A robust optimization approach for the breast cancer targeted design of PEtOx-b-PLA polymersomes


ÖZ U. C., Bolat Z. B., Ozkose U. U., Gulyuz S., KÜÇÜKTÜRKMEN B., PARLAK KHALİLY M., ...More

MATERIALS SCIENCE & ENGINEERING C-MATERIALS FOR BIOLOGICAL APPLICATIONS, vol.123, 2021 (SCI-Expanded) identifier identifier identifier

  • Publication Type: Article / Article
  • Volume: 123
  • Publication Date: 2021
  • Doi Number: 10.1016/j.msec.2021.111929
  • Journal Name: MATERIALS SCIENCE & ENGINEERING C-MATERIALS FOR BIOLOGICAL APPLICATIONS
  • Journal Indexes: Science Citation Index Expanded (SCI-EXPANDED), Scopus, Academic Search Premier, Aerospace Database, Biotechnology Research Abstracts, Chemical Abstracts Core, Communication Abstracts, Compendex, EMBASE, INSPEC, MEDLINE, Metadex, Civil Engineering Abstracts
  • Keywords: Central composite design, Doxorubicin, Peptide18, PEtOx-PLA, Polymersome, Targeted delivery
  • Hacettepe University Affiliated: Yes

Abstract

The equipping of nanoparticles with the peptide moiety recognizing a particular receptor, enables cell or tissue specific targeting, therefore the optimization of the targeted nanoparticles is a key factor in the formulation design process.
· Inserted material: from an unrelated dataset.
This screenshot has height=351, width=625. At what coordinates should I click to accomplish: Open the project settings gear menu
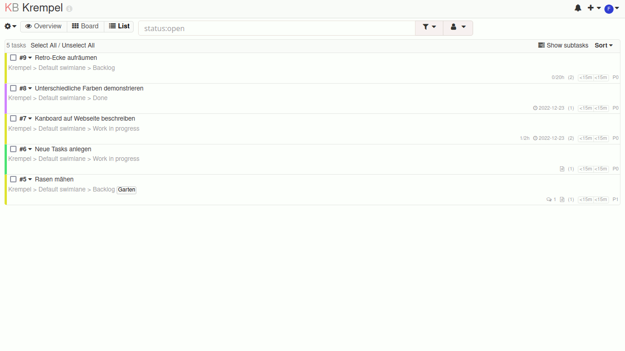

In this paper, we report the optimization concept of Doxorubicin encapsulating PEtOx-b-PLA polymersome formulation equipped with Peptide18, which is a breast cancer recognizing tumor homing peptide, and the unveiling of the cell-specific delivery potential. The most dominant formulation parameters, which are the polymer to Doxorubicin mass ratio (w/w) and the aqueous to organic phase ratio (v/v), were optimized using Central Composite Design (CCD) based Response Surface Methodology. The characteristics of optimum polymersome formulation were determined as the hydrodynamic diameter of 146.35 nm, the PDI value of 0.136, and the encapsulation efficiency of 57.11% and TEM imaging, which are in agreement with the DLS data, showed the spherical morphology of the polymersomes. In order to demonstrate the breast cancer-specific delivery of targeted polymersomes, the flow cytometry and confocal microscopy analyses were carried out. The targeted polymersomes were accumulated 8 times higher in AU565 cells compared to MCF10A cells and the intracellular Doxorubicin was almost 10 times higher in AU565 cells. The CCD-mediated optimized targeted polymersomes proposed in this report holds the promise of targeted therapy for breast cancer and can be potentially used for the development of novel treatments.